First, we focus on the imbalanced data distribution problem for behavioural data, where a variety of tailored imbalanced learning solutions are developed and examined across imbalanced behavioural datasets arising from different application areas. Note that the tax fraud detection domain is also characterized by imbalance, where the number of compliant cases severely outnumbers the number of fraudsters and this causes suboptimal performances for many supervised classification techniques. Furthermore, behavioural data that capture the fine-grained (inter)actions of persons and/or organizations are also widely available (e.g. invoicing data in the VAT domain, people appearing in the board of directors of organizations, shareholder ownership, etc.), though they are mostly ignored in tax fraud detection studies. Next, we leverage the previously obtained insights in a case study of customs fraud. Our main findings suggest that fine-grained behavioural and high-cardinality data (e.g. consignee, declarant, type of commodity, etc.) are very predictive and can even outperform traditional data that are used in the literature and contain many more variables. Furthermore, imbalanced learning solutions can further improve the predictive performance of the models.
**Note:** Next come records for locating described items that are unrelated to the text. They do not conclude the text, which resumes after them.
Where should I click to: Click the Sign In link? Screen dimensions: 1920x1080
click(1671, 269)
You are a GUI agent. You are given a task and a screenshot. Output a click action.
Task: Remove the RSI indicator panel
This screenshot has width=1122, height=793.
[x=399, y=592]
Unsupervised anomaly detection constitutes another class of data mining methodologies. It involves the detection of entities (fraud cases) that show a conduct that differs significantly from normal behaviour (compliant cases) solely based on their feature representation. As the number of tax declarations can become large (e.g. several millions), many anomaly detection techniques are too computationally involved to be applied in such settings. We develop efficient data compression techniques as a pre-processing step so that the detectors are presented with much fewer (though relevant) cases. In a case study of VAT fraud, such scalable anomaly detectors are applied to the feature representations of all companies pertaining to the same sector. Based on domain knowledge, we derive presumed fraud indicators (features) that take the form of tax ratios from the VAT declaration form and client listings.